Kariuki Muhia, who will address the UN meeting on Thursday, emphasised that "we are all vulnerable" to AMR.

"Something has to be done."

- A seemingly 'boring' injury -

While throwing a baseball around as a teenager in the early 2000s, Anthony Darcovich tore the rotator cuff in his right shoulder.

It was a relatively "boring" injury in the eyes of the doctors, the now New York-based 34-year-old said.

He had a series of surgeries aiming to fix his shoulder and stop the pain. None worked.

Before undergoing each operation, he was given standard antibiotics to avoid infection.

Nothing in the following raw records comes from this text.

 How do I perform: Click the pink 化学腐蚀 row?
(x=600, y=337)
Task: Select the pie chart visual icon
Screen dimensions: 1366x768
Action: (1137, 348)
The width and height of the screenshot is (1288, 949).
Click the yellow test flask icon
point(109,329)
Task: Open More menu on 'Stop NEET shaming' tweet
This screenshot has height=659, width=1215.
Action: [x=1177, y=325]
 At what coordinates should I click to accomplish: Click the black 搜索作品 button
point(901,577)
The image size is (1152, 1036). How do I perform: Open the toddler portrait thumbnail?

After the seventh surgery in the mid-2010s, doctors discovered an infection in his shoulder that was resistant to antibiotics.

"Unknowingly, each surgery was spreading the infection further," he said.

From there, Darcovich underwent 12 more surgeries to remove the "infected hardware" in his shoulder, such as anchors, screws and a cartilage transplant.

His joint was "completely destroyed" and he needed a total shoulder replacement.

"It's something that I'll be recovering from for a long time," he said.

"The end goal would be that I'm able to lift my arm to shoulder height."

Darcovich is different to many other AMR cases, because the bacteria that infected his shoulder is normally benign -- in fact, it usually causes acne.

But because the bacteria was antibiotic-resistant, once it was in his shoulder joint it spread and caused damage.

"Everyone will get some sort of infection over the course of their life," said Darcovich, who is now an AMR patient advocate.

"We've lived in a world where more often than not, we're able to treat many of those infections quite effectively... but in the context of resistance, that assumption no longer holds."

- 'Completely shattered'

Bhakti Chavan had just finished her studies in the Indian city of Mumbai in 2017 when she noticed swelling on the side of her neck.

Her doctor prescribed antibiotics, but the swelling did not go down, said the 30-year-old clinical researcher.

After some testing, she was diagnosed with drug-resistant tuberculosis, a common and dangerous form of AMR.

"I was completely shattered," Chavan said.

First and second-line drugs did not work, but Doctors Without Borders gave her access to two new drugs.

She suffered from depression as she endured the often harsh side effects.

She also feared telling anyone because of the "stigma" around tuberculosis, though she was not infectious.

After two years of treatment involving eight different antibiotics -- including "daily painful injections for eight months" -- she is now in good health.

Still, she fears that too few people -- including some doctors -- are unaware of the threat posed by AMR.

"It can happen to anybody," she said.